As the bitcoin price continues to remain under $13,000 for over a year now and around $10,000 for more than the past month, there is no better time to stack some sats.
With the leading digital currency still 45% away from its peak of $20,000, ‘buy the dip' opportunities are being taken advantage of not just by small players but also big ones.
Grayscale Bitcoin Trust (GBTC) added 17,100 BTC to its coffers the past week, increasing its aggregate bitcoin position to 449,900 BTC. With this, Grayscale now holds 2.4% of the current bitcoin supply.
September has been a dull month, not just for the price of bitcoin but also for Grayscale. While BTC price is down -8% this month, Grayscale barely saw any change in its total bitcoin position up until Sept. 22nd, as per the data provided by Bybit.

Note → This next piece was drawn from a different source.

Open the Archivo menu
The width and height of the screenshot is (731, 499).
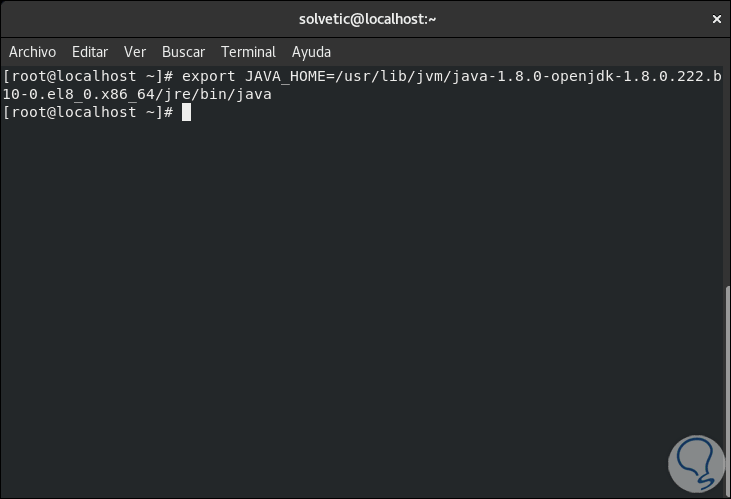pos(32,52)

This latest accumulation could be why bitcoin price didn’t dip further despite strong bearish market expectations.
“What's interesting about Grayscale Bitcoin Trust is it's Hotel California, those coins are free to come in, but they can never leave. It's quite brilliant to perpetually drive more coins into the Trust, at the sacrifice of decentralisation,” said on-chain analyst Willy Woo.
“Investors can sell. Doesn’t mean coins in the Trust get released, just means the Trust becomes undervalued, attracting new investment. It’s a smart “one way valve” to ensure assets grow, including the fees over the long run,” he added.
More and more institutional players are taking an interest in bitcoin this year, especially after the central bank started printing money. Just last month, we saw MicroStrategy added bitcoin as an inflation hedge to its reserve. Then this month, it added more BTC, bringing the total to 37,800 BTC.
Interestingly, with this, MicroStrategy's biggest investors that include major asset managers BlackRock and Vanguard and Norway’s $1 trillion oil fund — having a combined holding of about $100 million — also have indirect exposure to bitcoin.
As Micah Erstling, a trader at crypto market maker GSR, said, “Institutional curiosity and explorations continue to increase.”